» Work to complete: From the listing below, return every line with the string "Women" in it.

Start of Block

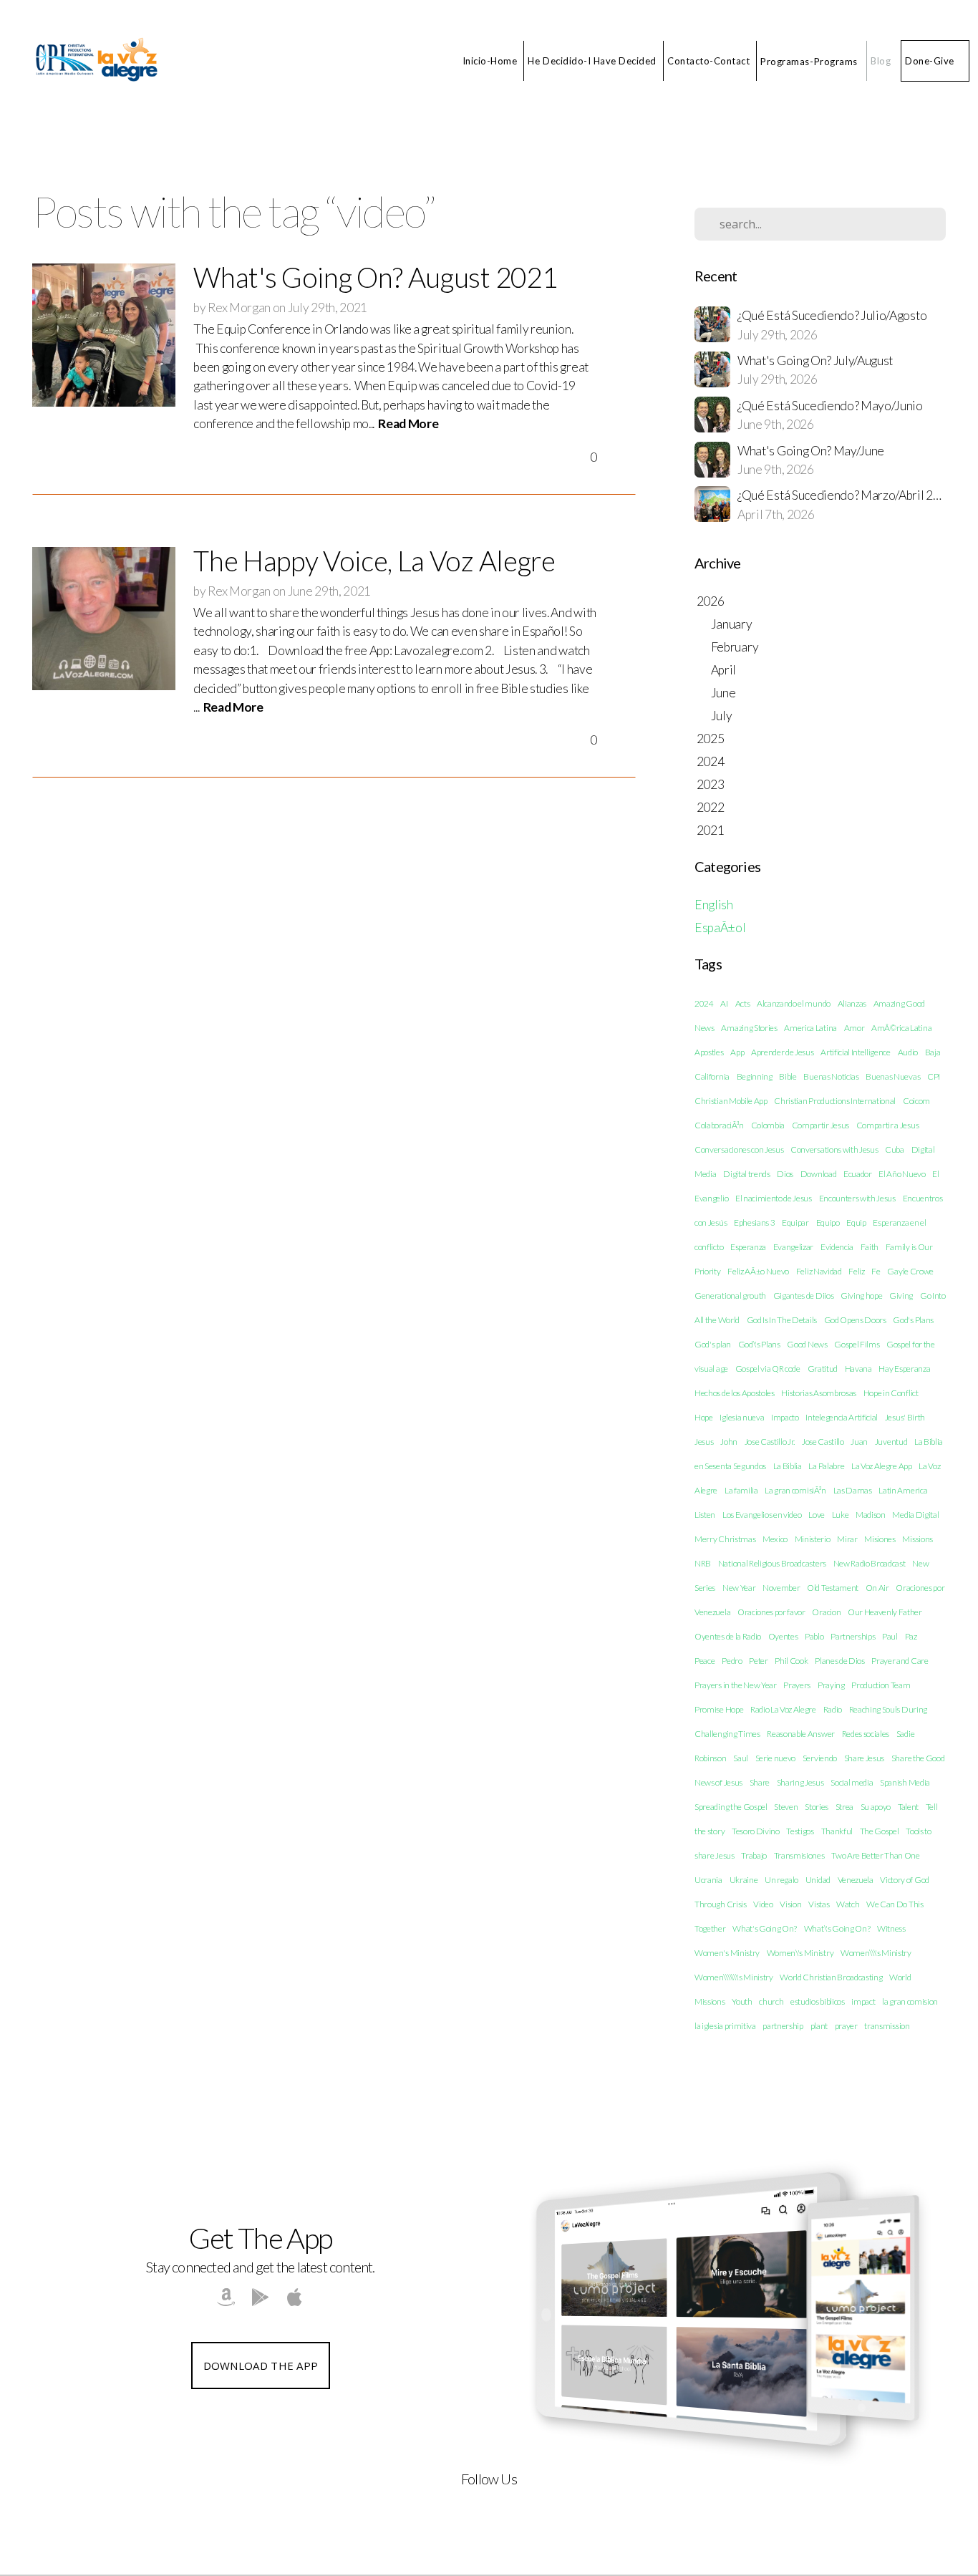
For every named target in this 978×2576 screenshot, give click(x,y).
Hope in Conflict (891, 1393)
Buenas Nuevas (893, 1076)
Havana (858, 1368)
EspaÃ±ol (719, 927)
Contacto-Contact (708, 61)
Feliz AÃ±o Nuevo (758, 1271)
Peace (704, 1660)
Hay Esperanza (904, 1368)
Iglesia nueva (742, 1417)
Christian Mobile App (731, 1100)
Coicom (916, 1100)
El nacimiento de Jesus (773, 1198)
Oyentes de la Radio (727, 1636)
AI (723, 1003)
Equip (856, 1222)
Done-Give (929, 61)
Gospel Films (856, 1344)
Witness (891, 1928)
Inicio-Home (490, 61)
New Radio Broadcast (869, 1563)
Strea (844, 1806)
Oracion (826, 1612)
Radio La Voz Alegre (783, 1709)
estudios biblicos (817, 2001)
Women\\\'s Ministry (876, 1952)
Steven (786, 1806)
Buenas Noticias (830, 1076)
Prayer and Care (899, 1660)
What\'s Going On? (837, 1928)
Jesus (703, 1441)
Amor (854, 1027)
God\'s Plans (759, 1344)
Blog (881, 61)
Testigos (799, 1831)
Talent (908, 1806)
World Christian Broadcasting (831, 1977)
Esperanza (748, 1246)
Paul (890, 1636)
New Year (738, 1587)
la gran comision (910, 2001)
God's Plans (913, 1319)
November (781, 1587)
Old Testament (832, 1587)
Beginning (755, 1076)
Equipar (795, 1222)
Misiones (879, 1539)
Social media (852, 1782)
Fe (875, 1271)
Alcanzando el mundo (794, 1003)
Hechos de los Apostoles (734, 1393)
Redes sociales (866, 1733)
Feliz (856, 1271)
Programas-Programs (810, 61)
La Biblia (787, 1466)
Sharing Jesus (800, 1782)
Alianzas (852, 1003)
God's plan (712, 1344)
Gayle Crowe (910, 1271)
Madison (871, 1514)
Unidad (818, 1879)
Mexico (775, 1539)
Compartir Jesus (820, 1125)
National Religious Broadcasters (772, 1563)
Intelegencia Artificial (841, 1417)
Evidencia (836, 1246)
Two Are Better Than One (875, 1855)
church (771, 2001)
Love (816, 1514)
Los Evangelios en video (762, 1514)
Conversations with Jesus (834, 1149)
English (713, 904)
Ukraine (744, 1879)
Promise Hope (718, 1709)
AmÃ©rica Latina (901, 1027)
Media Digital (915, 1514)
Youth (742, 2001)
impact (863, 2001)
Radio (832, 1709)
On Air (877, 1587)
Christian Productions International (835, 1100)
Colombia (768, 1125)
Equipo (828, 1222)
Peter (758, 1660)
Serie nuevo (775, 1758)
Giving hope (861, 1295)
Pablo (814, 1636)
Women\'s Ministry (800, 1952)
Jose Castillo (823, 1441)
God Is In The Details (782, 1319)
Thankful (837, 1831)
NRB (702, 1563)
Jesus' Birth (905, 1417)
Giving (901, 1295)
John (728, 1441)
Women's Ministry (727, 1952)
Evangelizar (793, 1246)
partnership (782, 2025)
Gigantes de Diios (803, 1295)
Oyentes (783, 1636)
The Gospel (879, 1831)
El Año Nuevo (901, 1173)
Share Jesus (864, 1758)
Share (760, 1782)
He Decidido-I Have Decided (592, 61)
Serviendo (820, 1758)
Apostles (708, 1052)
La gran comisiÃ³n (795, 1490)
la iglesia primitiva (725, 2025)
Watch (847, 1904)
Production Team (880, 1685)
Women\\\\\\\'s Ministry (733, 1977)
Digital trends (746, 1173)
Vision (790, 1904)
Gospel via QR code (767, 1368)
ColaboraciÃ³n (719, 1125)
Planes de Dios (840, 1660)
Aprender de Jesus (782, 1052)
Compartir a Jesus (887, 1125)
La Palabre (826, 1466)
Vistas (818, 1904)
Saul (740, 1758)
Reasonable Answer (801, 1733)
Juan (859, 1441)
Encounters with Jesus (857, 1198)
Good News (807, 1344)
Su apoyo (876, 1806)
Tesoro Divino (756, 1831)
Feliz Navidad (819, 1271)
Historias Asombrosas (818, 1393)
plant (819, 2025)
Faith (869, 1246)
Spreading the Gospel (731, 1806)
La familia (741, 1490)
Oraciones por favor (771, 1612)
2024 (704, 1003)
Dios (785, 1173)
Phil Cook (791, 1660)
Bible (787, 1076)
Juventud (891, 1441)
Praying (831, 1685)
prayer (846, 2025)
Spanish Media (905, 1782)
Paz (911, 1636)
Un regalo (781, 1879)
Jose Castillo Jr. (770, 1441)
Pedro (732, 1660)
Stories (816, 1806)
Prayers (796, 1685)
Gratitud (823, 1368)
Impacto (785, 1417)
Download (818, 1173)
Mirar (847, 1539)
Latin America (902, 1490)
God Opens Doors (855, 1319)
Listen (704, 1514)
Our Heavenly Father (885, 1612)
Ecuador (857, 1173)
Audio (908, 1052)
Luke (840, 1514)
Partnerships (853, 1636)
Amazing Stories (749, 1027)
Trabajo (754, 1855)
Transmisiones (799, 1855)
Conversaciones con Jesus (738, 1149)
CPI (933, 1076)
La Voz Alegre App (881, 1466)
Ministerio (813, 1539)
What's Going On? (764, 1928)
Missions (917, 1539)
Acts (742, 1003)
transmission (886, 2025)
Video (763, 1904)
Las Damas (852, 1490)
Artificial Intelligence (855, 1052)
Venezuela (855, 1879)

End of Block

» Exercise result:
Women\\\'s Ministry (876, 1952)
Women\'s Ministry (800, 1952)
Women's Ministry (727, 1952)
Women\\\\\\\'s Ministry (733, 1977)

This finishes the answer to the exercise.